- YOUR TASK:
The copy has to match the data exactly and leave out every picture.

╭─ RECORDS SUPPLIED

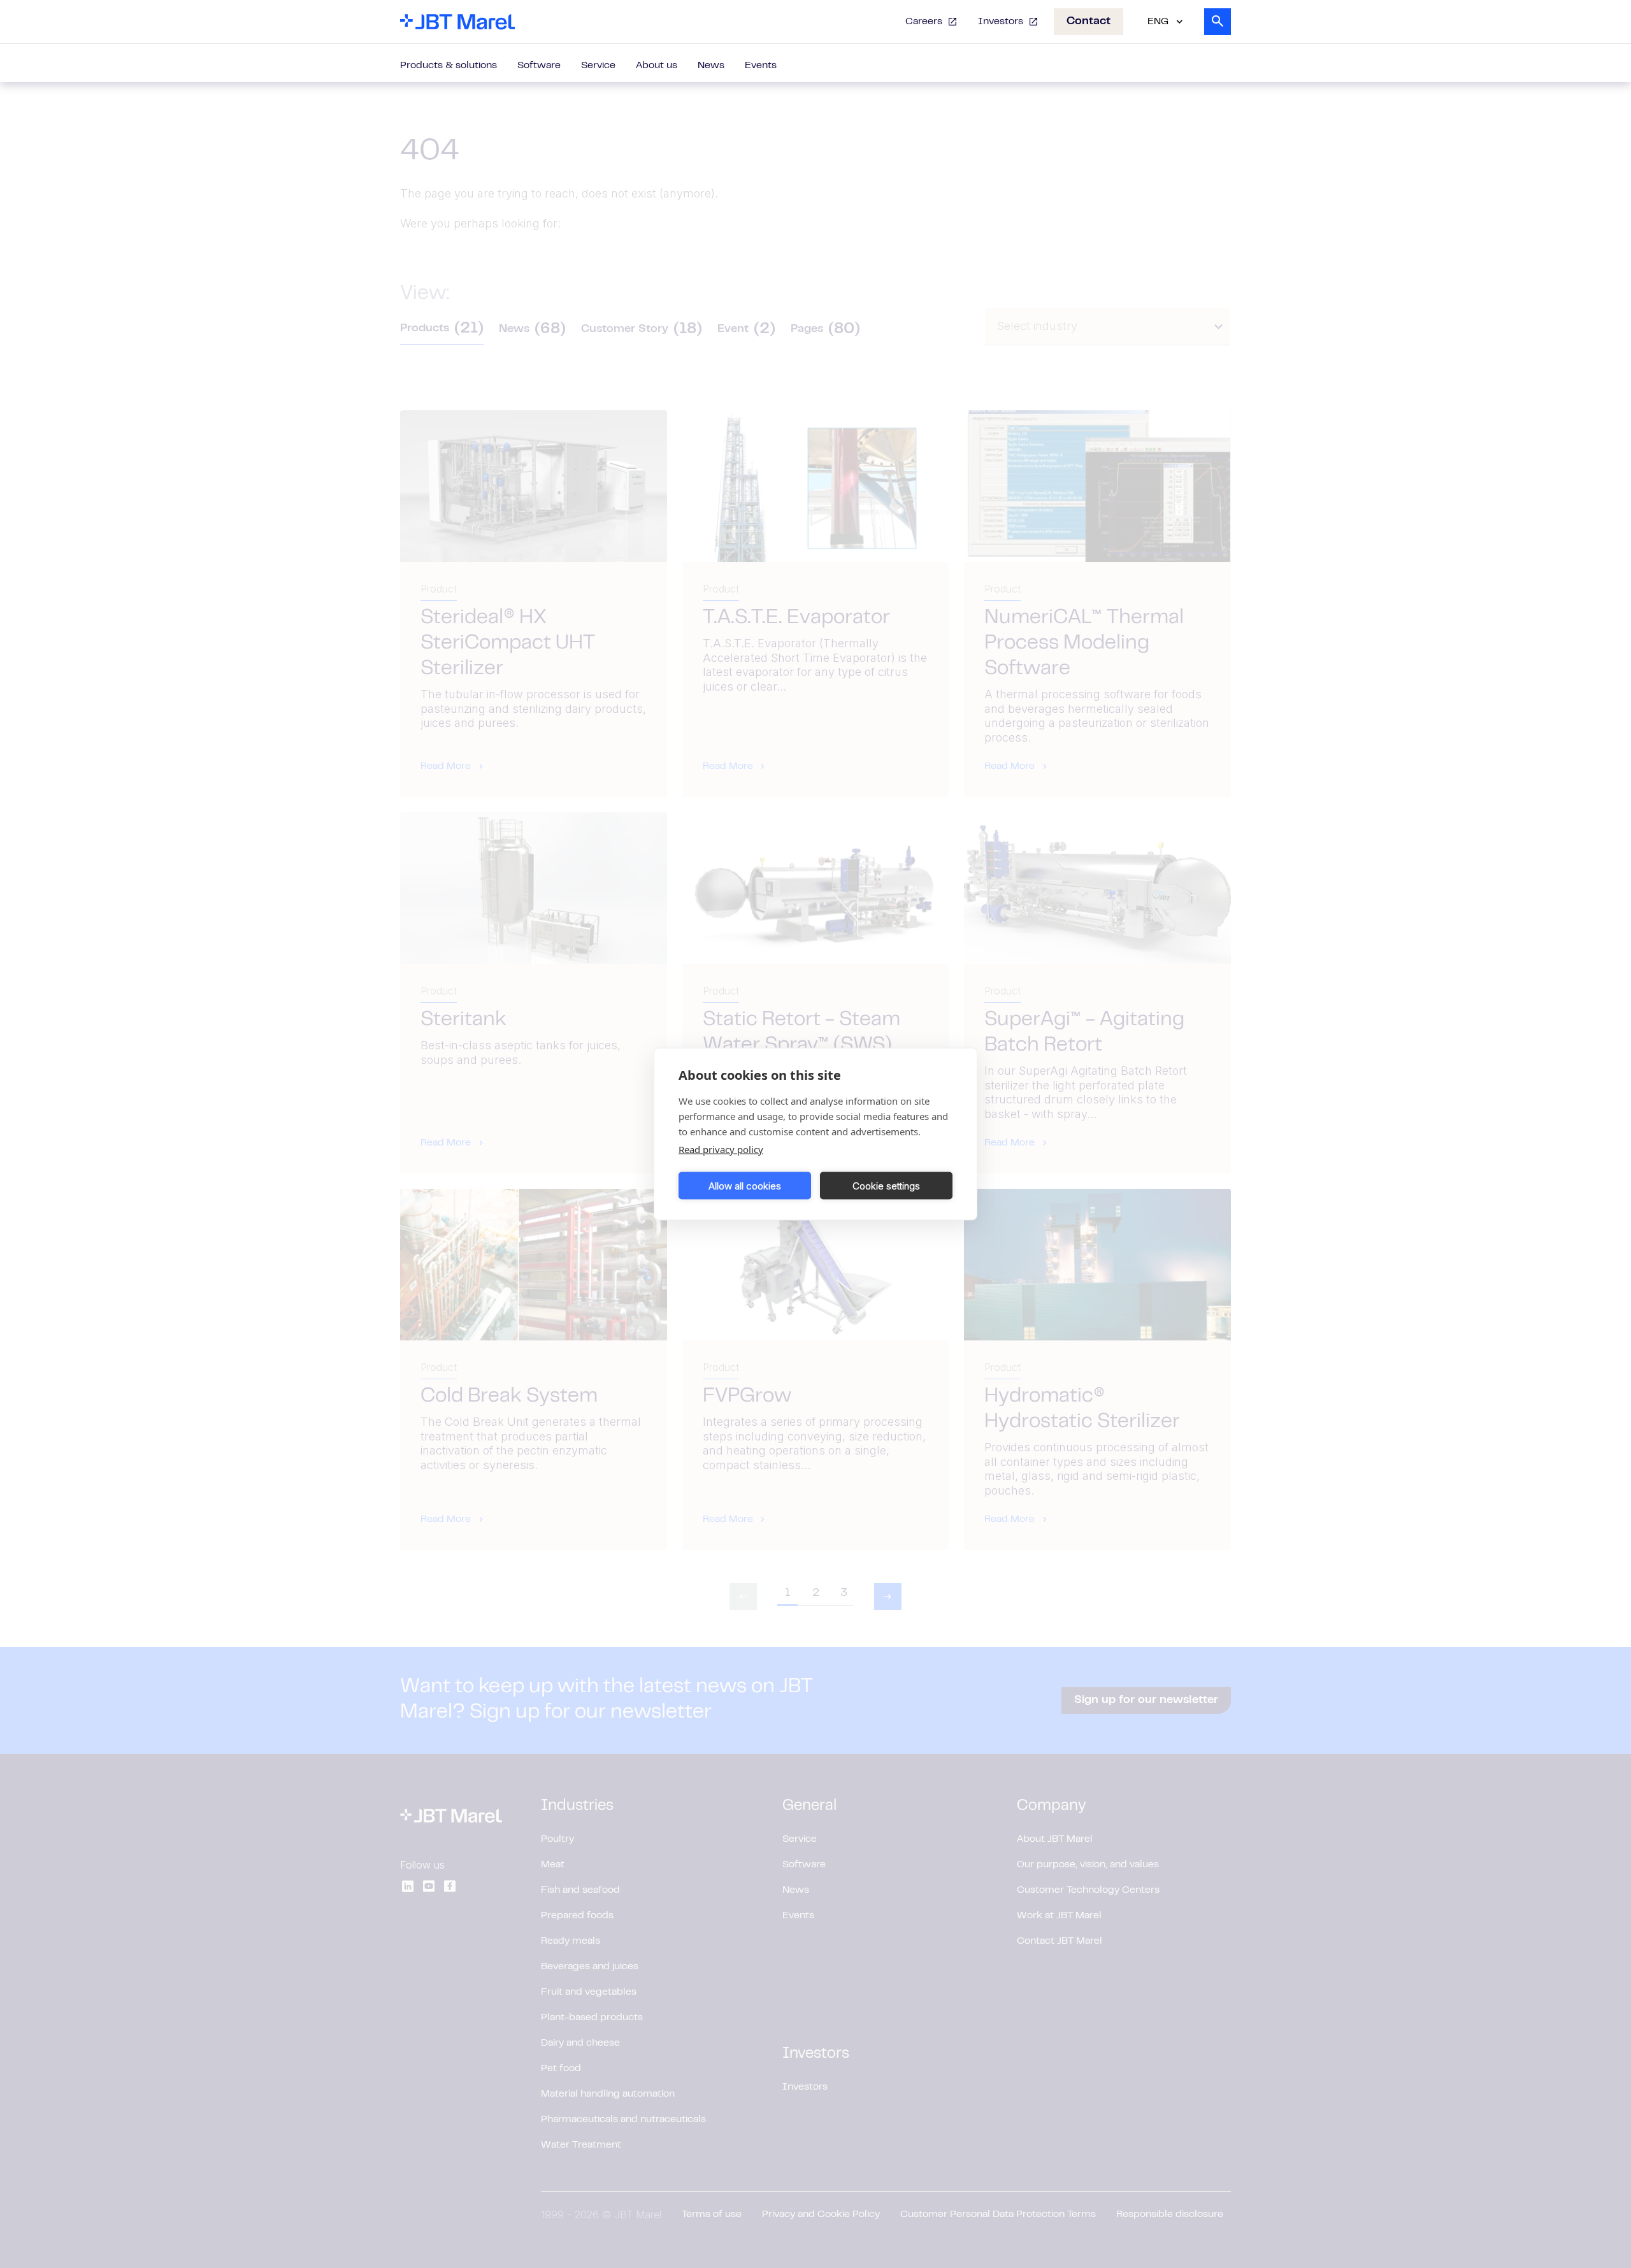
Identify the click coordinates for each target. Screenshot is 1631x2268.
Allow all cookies (744, 1185)
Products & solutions (448, 65)
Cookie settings (886, 1185)
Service (598, 65)
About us (656, 65)
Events (761, 65)
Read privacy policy (721, 1149)
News (711, 65)
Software (539, 65)
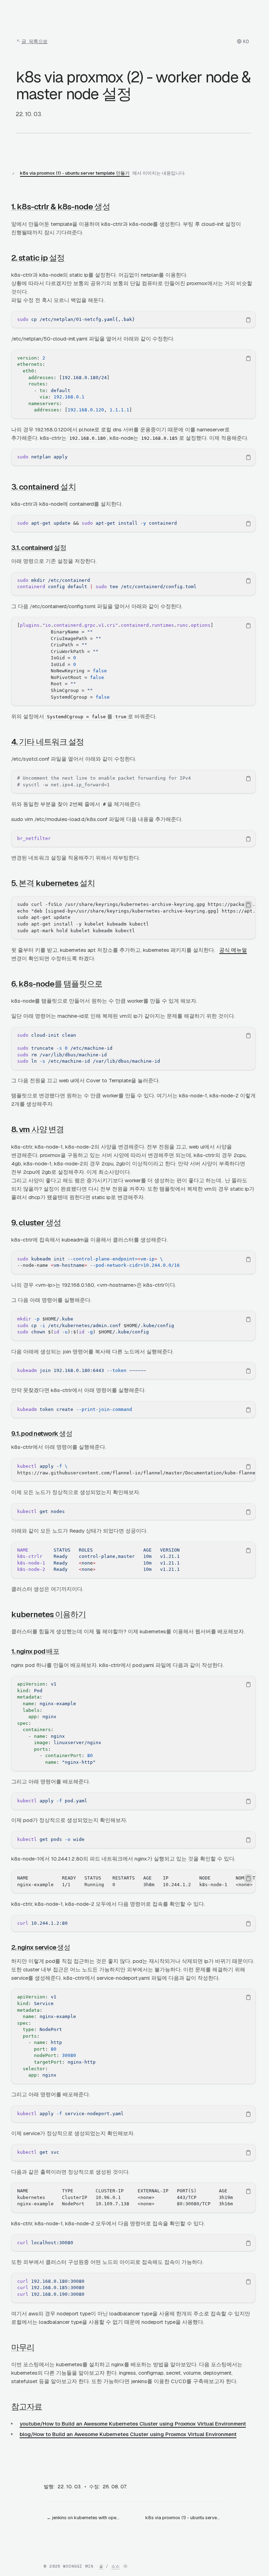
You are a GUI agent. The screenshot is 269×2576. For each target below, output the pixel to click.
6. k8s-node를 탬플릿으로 (56, 983)
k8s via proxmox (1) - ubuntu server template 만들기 (75, 173)
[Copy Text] (248, 320)
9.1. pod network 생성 (41, 1433)
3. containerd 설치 (43, 487)
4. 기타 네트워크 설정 (47, 742)
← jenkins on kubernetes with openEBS (85, 2518)
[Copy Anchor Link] (115, 206)
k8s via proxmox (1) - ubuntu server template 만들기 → (184, 2518)
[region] (133, 319)
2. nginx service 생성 (40, 1947)
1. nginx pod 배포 (35, 1651)
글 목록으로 (34, 41)
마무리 (22, 2347)
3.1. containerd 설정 (39, 547)
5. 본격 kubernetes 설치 (53, 883)
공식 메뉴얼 (233, 950)
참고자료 (26, 2406)
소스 (115, 2566)
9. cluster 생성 (36, 1222)
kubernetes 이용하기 (48, 1614)
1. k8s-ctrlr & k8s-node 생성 (60, 206)
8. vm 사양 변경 (37, 1129)
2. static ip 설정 (38, 258)
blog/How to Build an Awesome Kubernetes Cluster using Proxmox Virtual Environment (128, 2434)
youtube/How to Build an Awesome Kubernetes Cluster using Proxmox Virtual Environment (133, 2423)
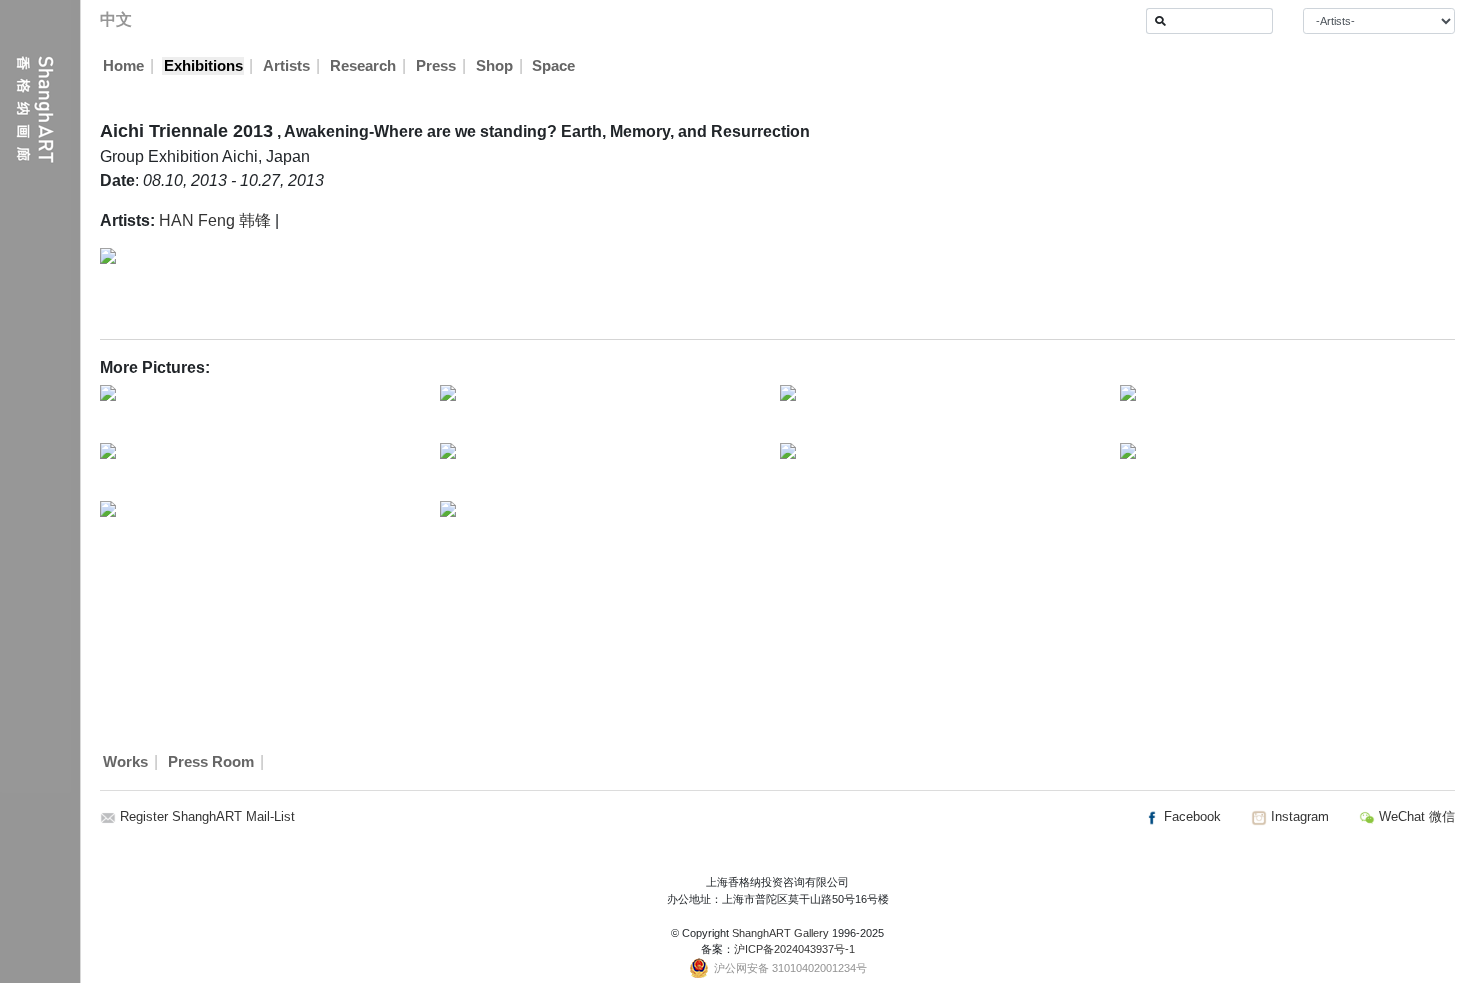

╰─

- TASK RESPONSE:
Identify the click coordinates for each target. Screenshot is 1631x2268.
Allow all cookies (744, 1185)
Products & solutions (448, 65)
Cookie settings (886, 1185)
Service (598, 65)
About us (656, 65)
Events (761, 65)
Read privacy policy (721, 1149)
News (711, 65)
Software (539, 65)
You are a GUI agent. The screenshot is 269×2576. For each target below, output the pixel to click.
6. k8s-node를 탬플릿으로 (56, 983)
k8s via proxmox (1) - ubuntu server template 만들기 (75, 173)
[Copy Text] (248, 320)
9.1. pod network 생성 (41, 1433)
3. containerd 설치 (43, 487)
4. 기타 네트워크 설정 (47, 742)
← jenkins on kubernetes with openEBS (85, 2518)
[Copy Anchor Link] (115, 206)
k8s via proxmox (1) - ubuntu server template 만들기 → (184, 2518)
[region] (133, 319)
2. nginx service 생성 (40, 1947)
1. nginx pod 배포 (35, 1651)
글 목록으로 (34, 41)
마무리 (22, 2347)
3.1. containerd 설정 (39, 547)
5. 본격 kubernetes 설치 (53, 883)
공식 메뉴얼 (233, 950)
참고자료 (26, 2406)
소스 (115, 2566)
9. cluster 생성 (36, 1222)
kubernetes 이용하기 (48, 1614)
1. k8s-ctrlr & k8s-node 생성 (60, 206)
8. vm 사양 변경 (37, 1129)
2. static ip 설정 (38, 258)
blog/How to Build an Awesome Kubernetes Cluster using Proxmox Virtual Environment (128, 2434)
youtube/How to Build an Awesome Kubernetes Cluster using Proxmox Virtual Environment (133, 2423)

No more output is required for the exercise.